While it’s the savers with the most bonds that statistically win the most, occasionally smaller bond holders can strike gold. She adds: “One winner from Outer London won a whopping £100,000 in March 2025 with a bond holding of just £14.”
Still, the argument for holding on to smaller amounts of bonds is looking increasingly difficult to justify.
By cashing in smaller Premium Bond holdings and putting them in a competitive savings account, you might miss out on the potential for a lifechanging wins, but your money will at least grow. That means there’s a better chance it will keep up with, or even ahead of, inflation.
Stinton says: “Right now, many savers could be making their own luck. Online cash ISAs are offering market-leading rates of over 4.0% interest, giving you guaranteed growth.”
Savers can choose between instant access options with variable interest rates, or lock in a fixed rate for a specified period of time such as one, three or five years.
You can invest £20,000 into ISAs each year and all returns will be paid tax-free (from April 2027 the cash allowance will drop to £12,000, but only for under-65s).
You could also look at easy access (non-ISA) cash savings, especially if you’ve filled your ISA or you don’t pay tax on your savings interest.
If you already have some cash to cover emergency costs and known expenses, and you want higher growth, it may be worth considering a stocks and shares ISA.
Your money will be sheltered from dividend tax as it grows and there won’t be any capital gains tax to pay when you take money out.
Suter says: “Over the longer term, investing has proven to beat cash returns, and short of winning one of the maximum prizes, will undoubtedly stand a better chance than Premium Bonds at helping someone to amass wealth. For example, someone who had invested the non-winning Premium Bonds account average of £128.91 into Fidelity Index World 10 years ago would have seen a return of 252.3% and a pot worth a healthy £454.19. Had they decided to invest £1,000, that figure would have increased to £3,523.32.”

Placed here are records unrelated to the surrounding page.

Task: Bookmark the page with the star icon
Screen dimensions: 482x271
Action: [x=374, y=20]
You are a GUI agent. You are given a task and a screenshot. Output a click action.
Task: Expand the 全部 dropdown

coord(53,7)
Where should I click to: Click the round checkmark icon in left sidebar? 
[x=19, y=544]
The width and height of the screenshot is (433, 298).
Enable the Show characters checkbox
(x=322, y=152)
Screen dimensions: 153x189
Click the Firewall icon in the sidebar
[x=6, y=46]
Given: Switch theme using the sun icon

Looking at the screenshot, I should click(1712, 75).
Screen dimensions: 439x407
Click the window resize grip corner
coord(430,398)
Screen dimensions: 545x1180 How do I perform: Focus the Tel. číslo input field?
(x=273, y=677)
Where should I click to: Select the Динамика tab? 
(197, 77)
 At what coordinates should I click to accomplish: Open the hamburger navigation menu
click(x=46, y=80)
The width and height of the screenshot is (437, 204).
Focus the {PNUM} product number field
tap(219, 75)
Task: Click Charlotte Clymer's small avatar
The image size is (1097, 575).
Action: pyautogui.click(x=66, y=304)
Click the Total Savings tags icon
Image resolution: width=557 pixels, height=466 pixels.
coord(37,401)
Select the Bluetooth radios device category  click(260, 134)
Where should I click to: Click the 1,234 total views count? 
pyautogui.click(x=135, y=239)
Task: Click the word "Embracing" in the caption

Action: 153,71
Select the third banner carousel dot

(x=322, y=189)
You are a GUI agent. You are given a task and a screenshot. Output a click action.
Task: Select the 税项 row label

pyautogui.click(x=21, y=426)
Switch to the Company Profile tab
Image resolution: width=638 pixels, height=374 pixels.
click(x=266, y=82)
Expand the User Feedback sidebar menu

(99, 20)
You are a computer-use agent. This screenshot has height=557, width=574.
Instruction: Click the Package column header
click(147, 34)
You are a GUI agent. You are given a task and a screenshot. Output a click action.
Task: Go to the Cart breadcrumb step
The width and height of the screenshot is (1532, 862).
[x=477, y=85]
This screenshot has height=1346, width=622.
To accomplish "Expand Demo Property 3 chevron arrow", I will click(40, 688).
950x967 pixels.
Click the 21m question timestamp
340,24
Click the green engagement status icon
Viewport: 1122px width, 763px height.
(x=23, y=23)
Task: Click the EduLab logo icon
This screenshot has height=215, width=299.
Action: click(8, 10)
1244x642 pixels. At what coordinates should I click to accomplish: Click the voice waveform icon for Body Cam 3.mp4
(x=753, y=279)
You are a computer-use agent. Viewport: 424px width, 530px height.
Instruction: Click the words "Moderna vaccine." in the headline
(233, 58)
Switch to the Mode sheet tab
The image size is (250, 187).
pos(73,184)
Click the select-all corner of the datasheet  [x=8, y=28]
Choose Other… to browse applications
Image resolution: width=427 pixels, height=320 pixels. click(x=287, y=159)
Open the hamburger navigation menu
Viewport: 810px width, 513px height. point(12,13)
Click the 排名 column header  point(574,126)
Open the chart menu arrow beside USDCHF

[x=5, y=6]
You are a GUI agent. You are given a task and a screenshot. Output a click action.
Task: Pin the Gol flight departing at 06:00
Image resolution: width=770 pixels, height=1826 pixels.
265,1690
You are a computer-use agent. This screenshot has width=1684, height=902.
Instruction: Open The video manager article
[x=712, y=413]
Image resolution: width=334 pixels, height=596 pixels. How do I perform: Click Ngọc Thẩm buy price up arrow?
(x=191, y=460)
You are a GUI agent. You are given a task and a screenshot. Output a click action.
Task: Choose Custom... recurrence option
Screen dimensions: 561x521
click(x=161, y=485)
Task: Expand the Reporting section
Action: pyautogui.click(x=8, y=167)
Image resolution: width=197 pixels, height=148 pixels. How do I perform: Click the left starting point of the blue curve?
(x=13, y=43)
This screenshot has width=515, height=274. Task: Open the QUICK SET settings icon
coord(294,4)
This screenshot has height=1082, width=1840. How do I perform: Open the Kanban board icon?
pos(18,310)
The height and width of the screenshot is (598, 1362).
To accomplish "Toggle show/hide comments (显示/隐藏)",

Investments can go down as well as up, and past performance does not guarantee future results. That’s why experts usually suggest only investing money that you won’t need at least for five years– this gives your money time to ride out any short-term market volatility.
Stinton says: “The longer the timeline, the greater the potential for compounding to work its magic, this is where you earn returns on past returns as well as the initial sum you invested.”
Choosing the right investments can be daunting if you’ve not invested before, but many ISA providers will offer access to a ready-made portfolio that matches your goals and attitude to risk.
If you decide to call time on your Premium Bond holding, it’s quick and easy to take your money out.
Haine explains: “If you have already registered for the online service, simply log into your account, select ‘Cash In’ on your dashboard, state how much you would like to withdraw, and select the account you would like the money paid into.”
You’ll be asked if you want to wait until after the next draw, which might make sense if it’s only a few days away and you don’t need the money urgently.
If you’re not registered online, you can call NS&I directly to make your withdrawal without setting up an online profile – you just need to complete an online form.
Haine adds: “You can also cash in via the postal service. Simply download, print and complete a cashing-in form and post this with the relevant bond certificates to the address stipulated. You can call NS&I to have a form posted out to you if you cannot access a printer.”